Este capítulo também está disponível no +Fiction: plusfiction.com/book/755581/chapter/3

O sol já estava alto quando Piper despertou no dia seguinte.

— Acredita que tem uma sala com um sofá tão grande que nem sei se consigo chamar ele assim? — Nico estava animado, sentado em um dos bancos da cozinha e completamente desperto mesmo com a missão esquisita e tensa que estavam desempenhando, alheio a seu olhar preguiçoso e desinteressado para a xícara de café.

"Acho que a cama dele também deve ser boa."

Gostaria de ficar na sua o dia todo.

Bebericou do líquido escuro fitando a sala de jantar disfarçadamente a procura de sua crise de covardia.

— A Reyna já acordou? — Estavam ali para vigia-la afinal.

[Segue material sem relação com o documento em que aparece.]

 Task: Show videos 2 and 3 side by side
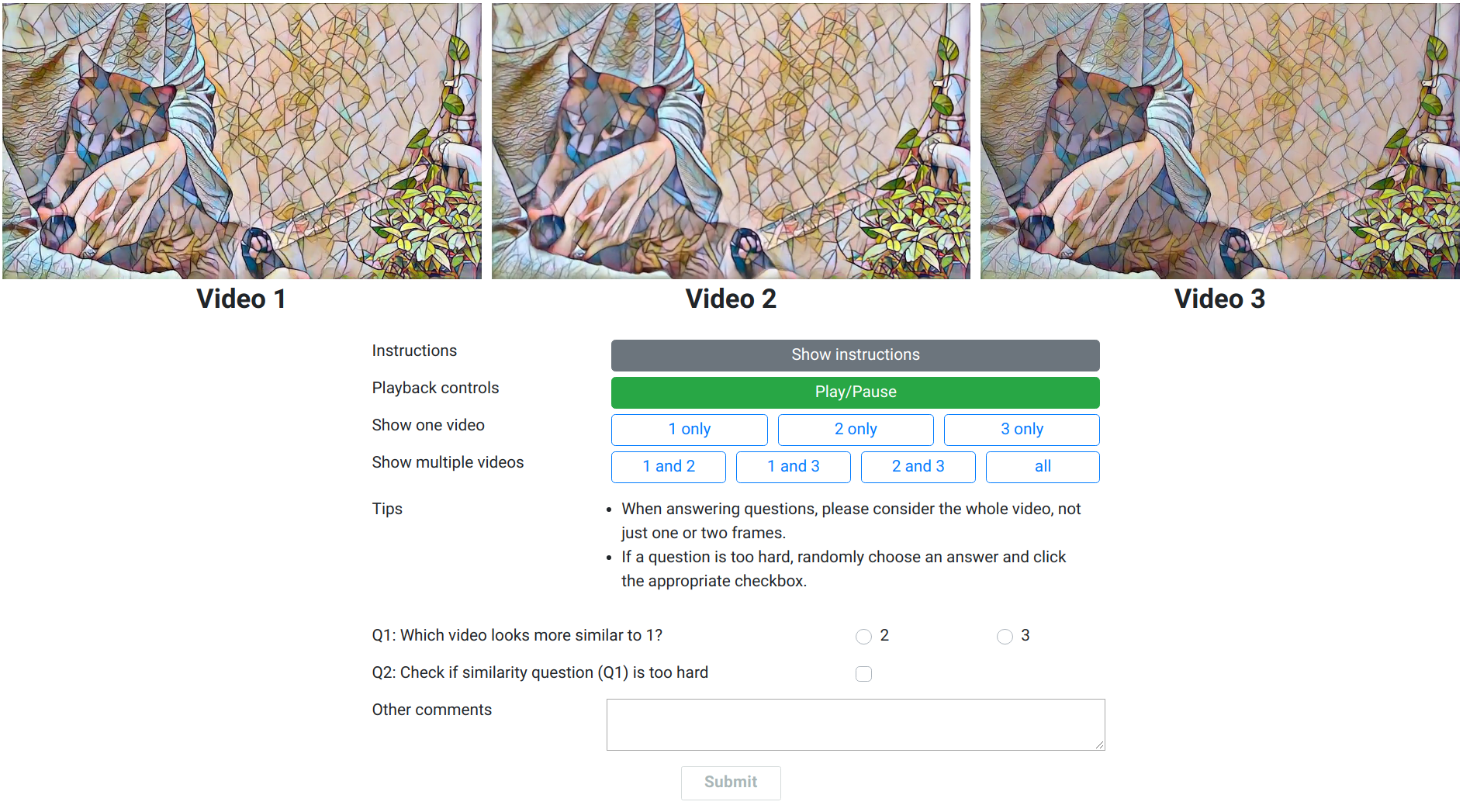pyautogui.click(x=918, y=467)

— Quando vim comer ela já tinha terminado. — O grego deu de ombros com banalidade, Piper trocou de posição no banco, sentando em cima de uma das pernas em uma tentativa de reter mais calor. — Foi checar se estava tudo bem na floresta. — Estreitou os olhos para o arco na parede do outro cômodo sem que notasse.

"Maravilha."

Nico realmente não parecia ver problema em uma situação tão grave.

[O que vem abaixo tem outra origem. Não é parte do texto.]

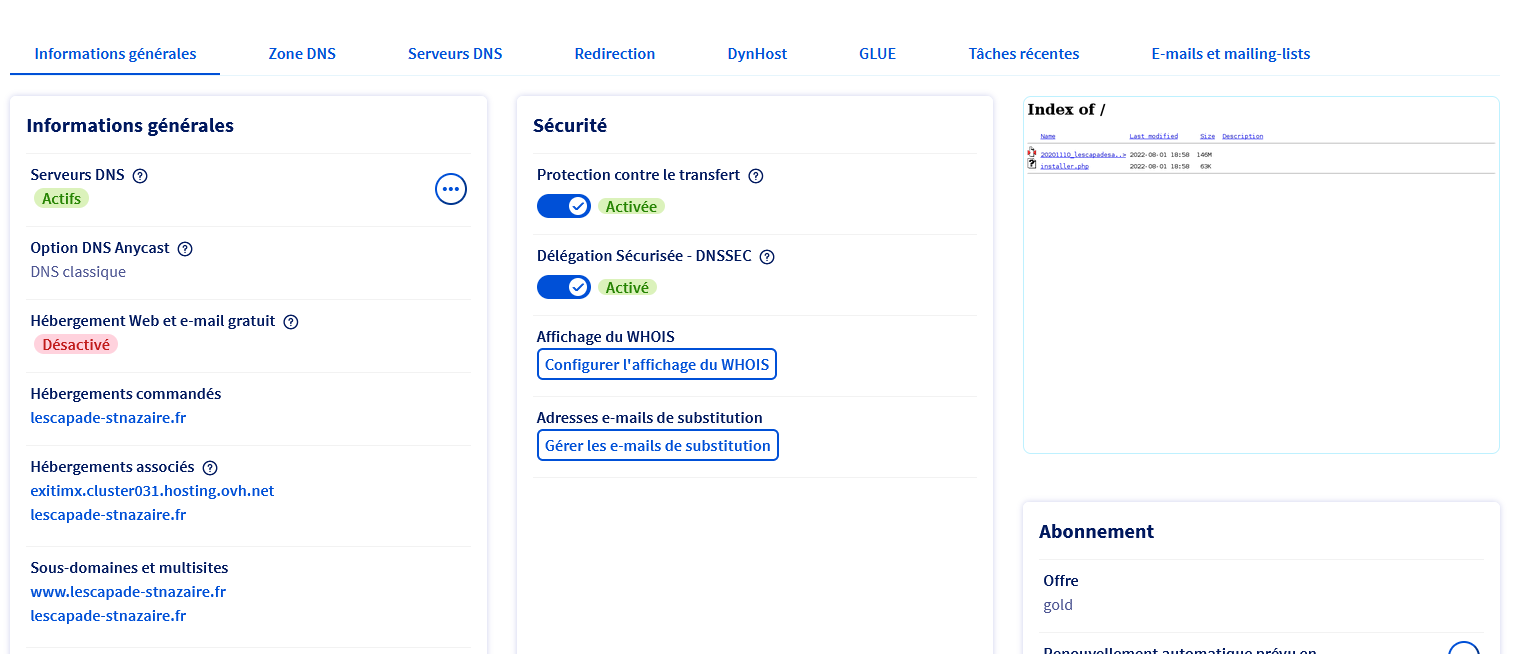The height and width of the screenshot is (654, 1516).
Task: Sort index listing by Last modified
Action: (x=1153, y=136)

— Qual a chance de um monstro nos encontrar aqui? — Eram três semideuses, um filho dos três grandes e outra dos doze olimpianos, sua preocupação não era de mais.

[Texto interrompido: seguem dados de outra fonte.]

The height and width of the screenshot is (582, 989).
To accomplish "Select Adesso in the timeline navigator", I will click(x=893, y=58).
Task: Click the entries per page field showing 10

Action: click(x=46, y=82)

— Não muitas. — Voltou seus olhos para o escuro dos dele, descrente com a resposta sincera. — Aqui é uma base das Amazonas, tem algum tipo de proteção pela névoa, nem os mortais sabem desse lugar.

— A Reyna sabe disso? — Considerando todo o apreço que demonstrara pela irmã.

"Se não tem monstros, para que checar a floresta?"

— Sabe. — Rolou os olhos, aquilo não fazia sentido. — Ela é muito cuidadosa. — O grego encolheu os ombros, pegando do suco de laranja na caixa.

O silêncio que caiu sobre o local foi bem-vindo para que ordenasse seus pensamentos.

Fitou as árvores centenárias salpicadas de branco da neve que caiu na noite anterior, o chalé se encontrava mínimos níveis acima do pé da montanha, porém o declínio do solo era suficiente para que visse a imagem pura de beleza por quilômetros sem que o impacto gelado fosse um problema, — o sistema de aquecimento daquele lugar era ótimo, embora Piper ainda sentisse vontade de acender a lareira, — o ambiente era calmo, acolhedor e preguiçoso.

Será que no acampamento o clima era o mesmo?

"Você sabe que não."

Talvez um pouco mais frio que os dias amenos da primavera, porém nada parecido com o que seus olhos observavam, aliás, até seu humor seria diferente, em um fim de mundo qualquer no Colorado não teria que aguentar os olhares curiosos e os cochichos de fofoca, tão pouco Jason lhe cobrando se aquilo era sério ou não.

"Como vou responder o que nem eu sei?"

Estava consciente apenas que aquele namoro se tornara insatisfatório e irritante, mesmo que não soubesse exatamente o porquê.

Talvez seu reconhecimento como filha de Afrodite fosse apenas uma piada provinda do tédio de Afrodite.

— O que é aquele arco na parede? — Indagou com uma real curiosidade sobre o caso, usando o fato como forma de escapar de seus pensamentos conflitantes, Nico acompanhou seu olhar, virando-se no banco giratório.

— É o arco de Órion. — A expressão dele dizia claramente que a lembrança não era boa. — Ele está remendado no meio, viu? — Por mais que Piper estivesse observando o objeto com curiosidade, não se atentou ao que parecia uma fita isolante no meio da haste. — Muitas caçadoras e amazonas morreram para ele estar pendurado ali.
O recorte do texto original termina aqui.